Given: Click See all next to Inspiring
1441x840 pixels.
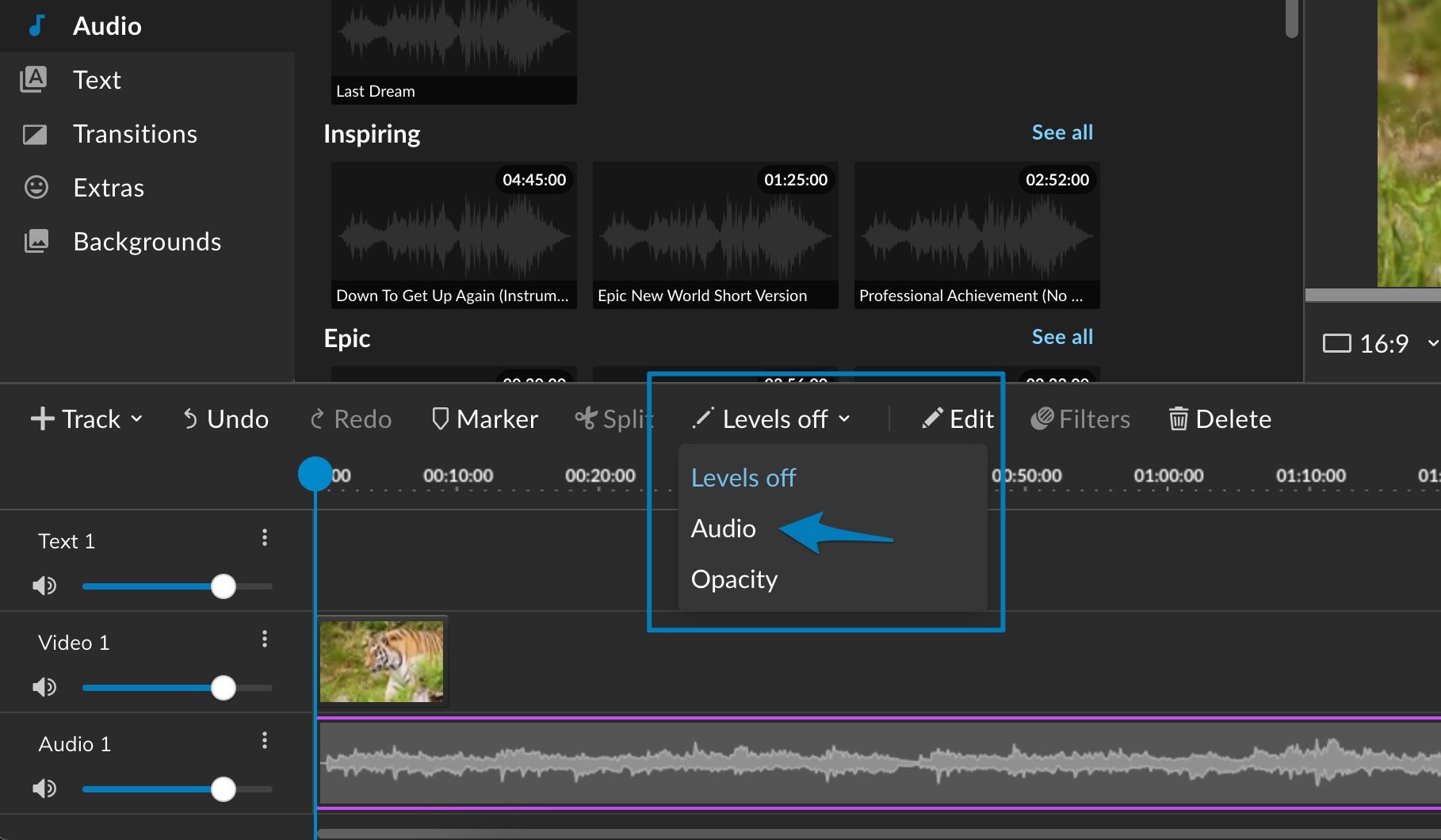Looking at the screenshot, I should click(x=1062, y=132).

...

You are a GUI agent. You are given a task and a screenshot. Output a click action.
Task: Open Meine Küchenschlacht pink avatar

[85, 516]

==

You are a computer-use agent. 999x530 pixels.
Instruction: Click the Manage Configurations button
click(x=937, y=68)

Exercise directions ::
Please reproduce the records verbatim, beginning at the line that contains "Given: Click See all next to Inspiring" and stopping after the line that contains "Looking at the", and leave the pictures out.

Complete response ::
Given: Click See all next to Inspiring
1441x840 pixels.
Looking at the screenshot, I should click(x=1062, y=132).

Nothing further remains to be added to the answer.